Art Hodes has long been considered one of the few white players who can capture the nuances of blues piano, a nearly impenetrable idiom for one not nourished in an Afro-American musical environment.
Thelonious Monk used to check out Hodes at New York's Jimmy Ryan's in the 1940s. "Horace Silver says that if there was no Art Hodes, there'd be no Horace Silver," Hodes says with pride.
Jazz critic Whitney Balliett says that Hodes' slow blues "seem to encompass every emotion and in their intensity and depth . . . surpass those of any blues pianist."
Of his feeling for the blues Hodes says, "When I heard it, I married it. It was like I had nothing to say about it--it grabbed me and I fell in love with it."
Hodes opens solo at the Maryland Inn in Annapolis tomorrow night for a two-week engagement, Wednesdays through Sundays.
Hodes was less than a year old when he arrived in this country with his parents from Kiev, Russia, in 1904. He says that his father, a tinsmith, "got into some sort of trouble with the authorities and it was more of a case of him having to leave Russia."
Settling into the turbulent 20th Ward of Chicago's West Side, the Hodes family found itself in the midst of fellow immigrants ("heavily Jewish and Italian," Hodes recalls).
"Most of the guys who were dealing with illegal booze grew up there," Hodes says. "In fact, one of the kids I ran around with I later saw at a ganglord's table.

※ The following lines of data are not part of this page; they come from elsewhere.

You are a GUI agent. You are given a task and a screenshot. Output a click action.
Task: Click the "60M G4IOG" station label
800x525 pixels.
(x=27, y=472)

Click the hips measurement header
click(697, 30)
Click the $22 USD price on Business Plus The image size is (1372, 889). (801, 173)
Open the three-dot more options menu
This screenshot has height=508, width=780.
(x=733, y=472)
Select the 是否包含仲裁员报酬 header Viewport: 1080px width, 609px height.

It was a job trying to go to school without getting hit over the head with a sandbag."
Opera from Caruso poured out of the family "wind-me-up" and "jazz was very foreign to us," Hodes says. But his older sister practiced pop tunes on a piano bought on the installment plan, and Hodes started picking up the Coon-Sanders Orchestra on a crystal set. He took piano lessons at 25 cents apiece at Hull House, and one day 10-year-old Benny Goodman appeared with clarinet in hand and the two jammed on a pop number of the day. "As small as he was, it seemed he was looking down on you," Hodes reflects.
In his midteens Hodes was playing dime-a-dance halls and accompanying singers "who made the rounds, going from table to table for tips." He was also "beginning to get exposed to musicians, playing with a clarinet player from New Orleans, playing with different drummers, saxophone players, and I'm swinging with these people."

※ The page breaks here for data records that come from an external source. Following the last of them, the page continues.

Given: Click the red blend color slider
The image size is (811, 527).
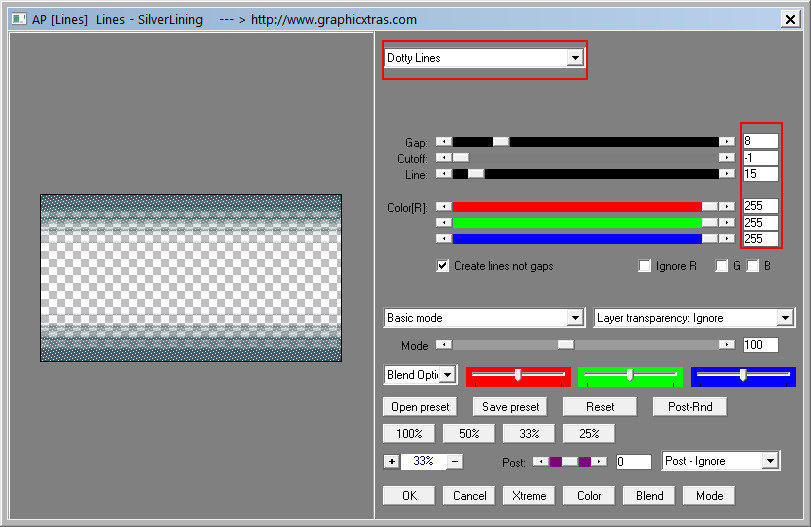Looking at the screenshot, I should click(518, 375).
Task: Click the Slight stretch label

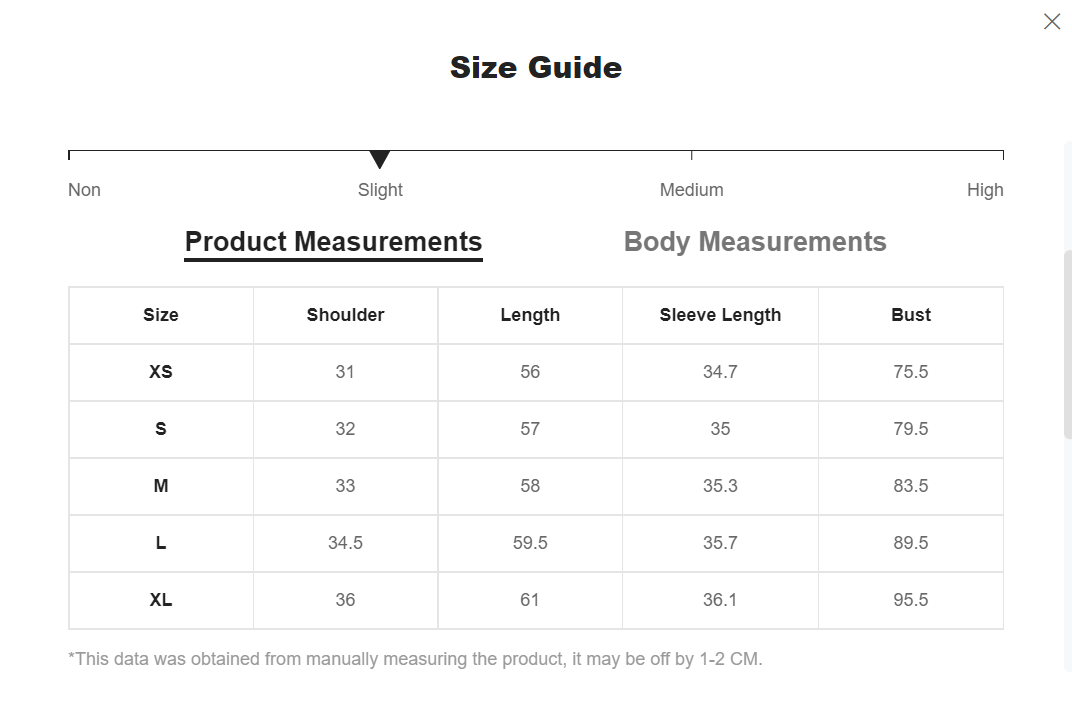Action: 380,190
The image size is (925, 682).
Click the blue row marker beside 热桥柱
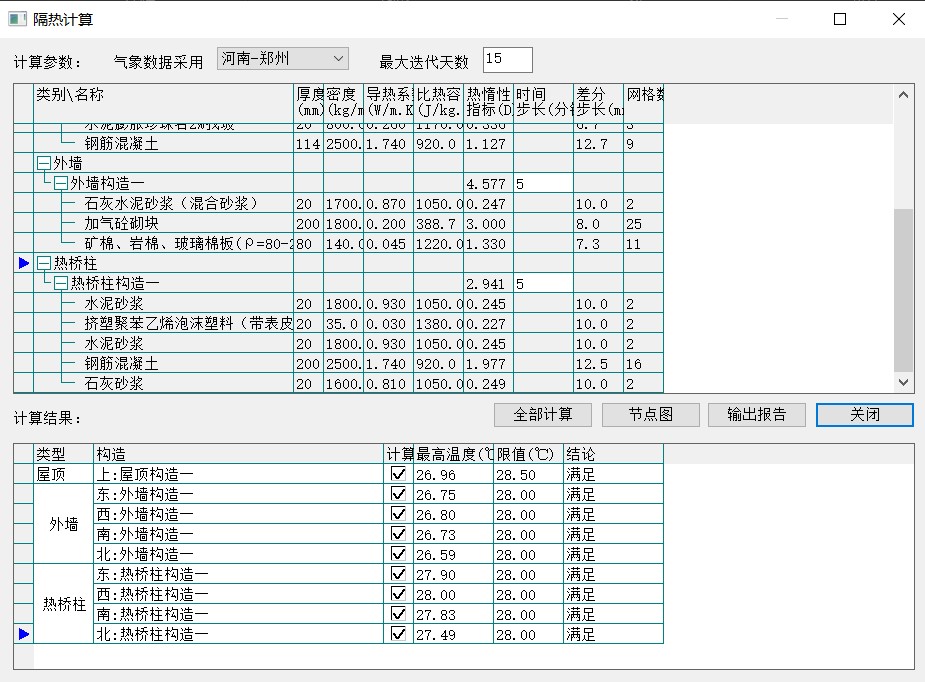click(24, 264)
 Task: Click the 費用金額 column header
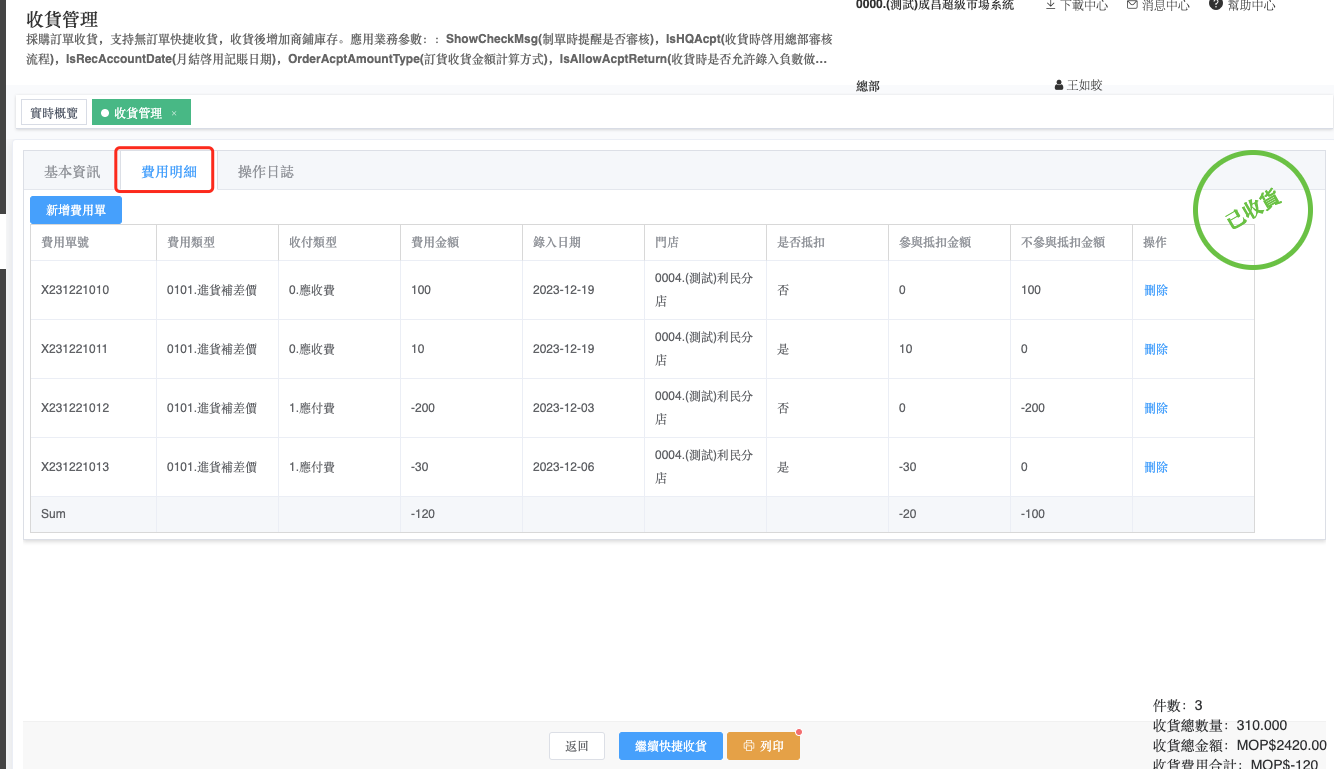[435, 242]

Soon he was sharing a room with one-armed New Orleans trumpet player Wingy Manonne. "Living with Wingy, whoever gets up first puts the 78 rpm on the turntable and winds it up. When we left the room it was usually to go out to the South Side and be with Louis Armstrong and then go somewhere to play."
During this period Hodes played with countless jazz and blues greats. The list includes King Oliver, Jimmy Noone, Johnny and Baby Dodds, Gene Krupa, Bix Beiderbecke, Big Bill Broonzy and Cow Cow Davenport.
These were prohibition times, and neither Hodes nor any of his musical companions was unfamiliar with the gangster element that controlled much of the nightclub and dance hall scene.
"There'd been no work for me if it hadn't been for those hood types who liked this music and hired us. I saw their antics, I saw where a kid I hung around with put in his application to become a policeman and later they found his body. But actually I saw nothing--you observed and you kept your mouth shut," he says.
In the late 1930s Hodes moved on to New York, where he remained in the thick of the jazz scene for a dozen years, playing with virtually everybody, working as the host of a jazz show, publishing Jazz Record Magazine and, as the '40s wore on, watching the young modernists come to the fore. When he returned to Chicago in 1950 he began to present his music to high school assemblies.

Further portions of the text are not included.